Pound Becoming More Volatile

For the pound, the past three months were the most volatile since June against the dollar -- and a gauge of future price swings suggests there’s more to come.
Sterling has declined about 3.6% this year, accelerating its drop after the referendum on Britain’s membership to the European Union was set for June 23, and prominent Conservative party politician Boris Johnson announced his support for the campaign to leave. A gauge of implied volatility in the pound-dollar exchange rate in three months’ time, based on options, was near the highest level since 2010, Bloomberg reported.
Against the euro, sterling tumbled to its weakest level since 2014 this week after a report showed a gauge of manufacturing output held near the lowest since 2013. Reports next week on the services sector as well as industrial and manufacturing production will give traders further insight into the extent to which the UK economy is faltering.
“Sterling is certainly going to be volatile,” said Thu Lan Nguyen, a currency strategist at Commerzbank AG in Frankfurt. “Sentiment towards the pound is very, very shaky, with the ‘Brexit’ vote coming closer,” she said, referring to a possible British exit from the EU. “I cannot exclude that if the data next week disappoints that we will rise even further in euro-sterling.”

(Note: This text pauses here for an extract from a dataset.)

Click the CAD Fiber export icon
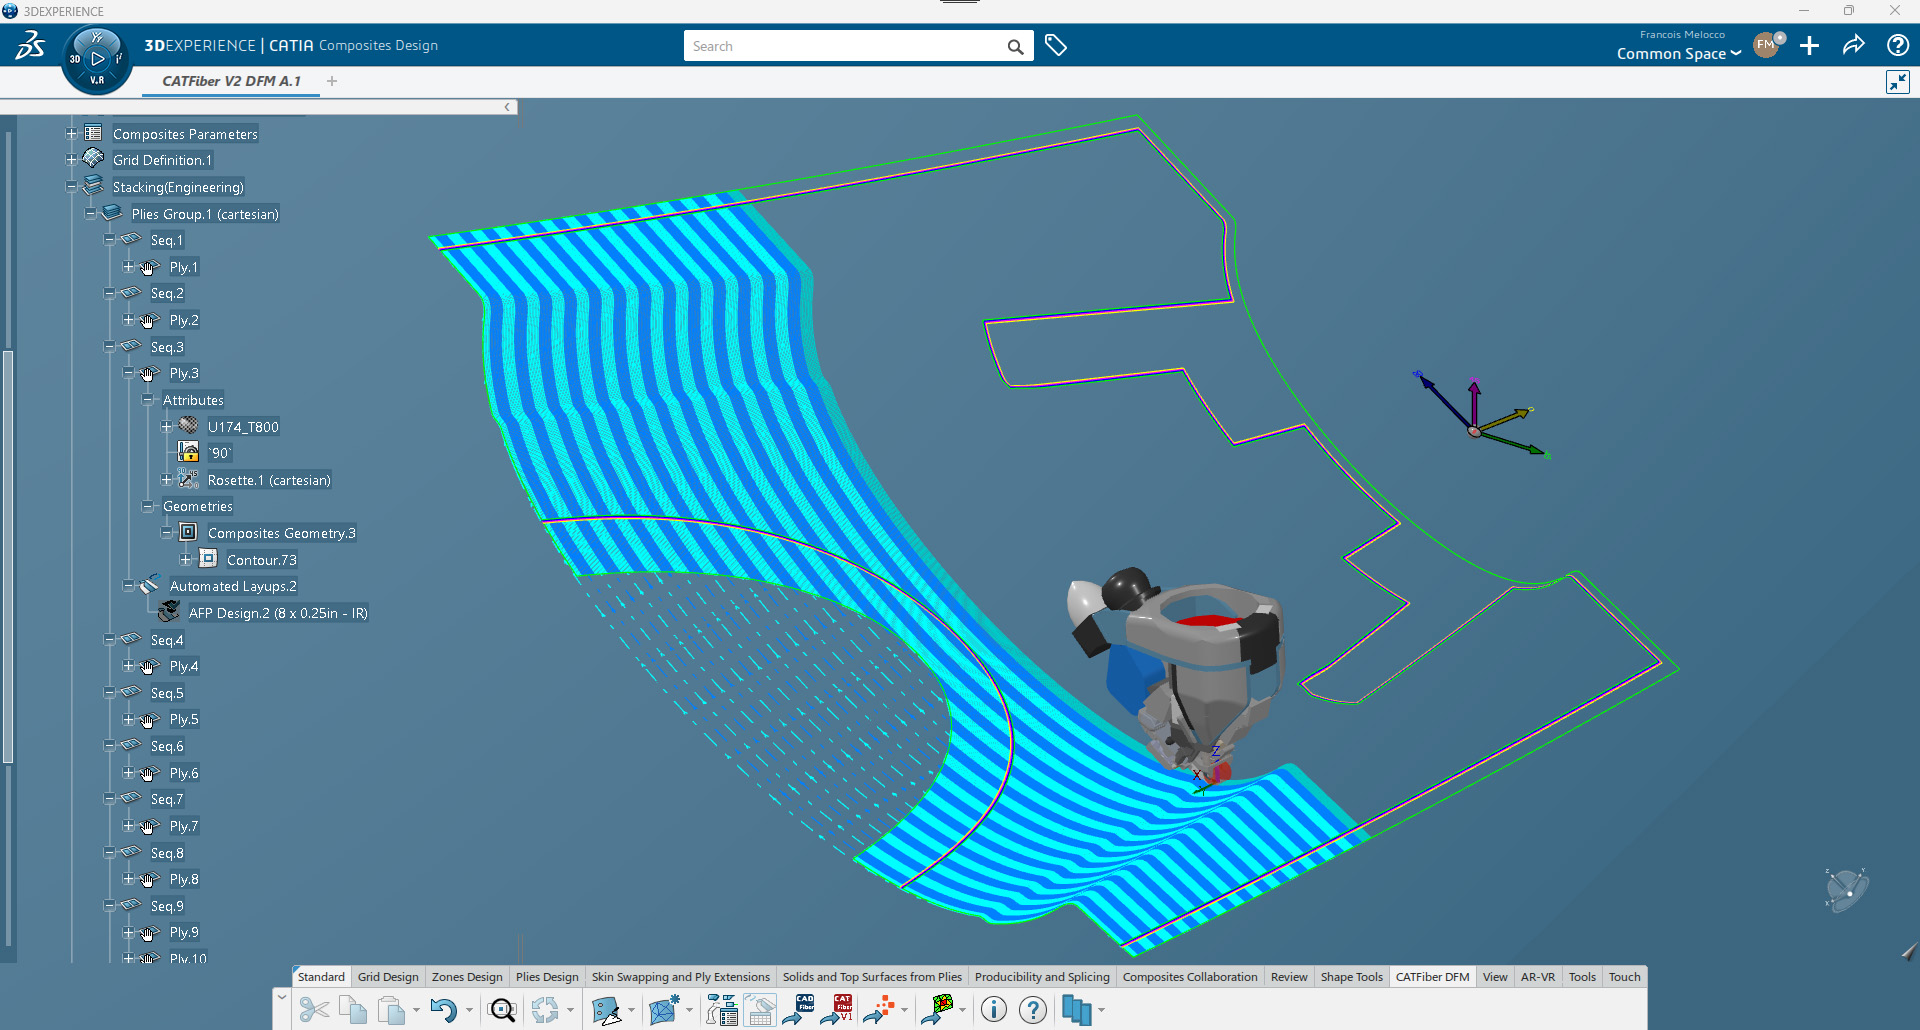point(799,1011)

The pound slumped 1.1% to $1.4199 as of 4:52 p.m. London time Friday, deepening a 2.6% decline from the first quarter. Sterling fell 1% to 80.09 pence per euro, after reaching 80.20 pence, the weakest since November 2014.
Sterling weakened at least 2.7 percent against all 16 of its major peers this year amid concern the Britain will vote to leave the world’s biggest single market.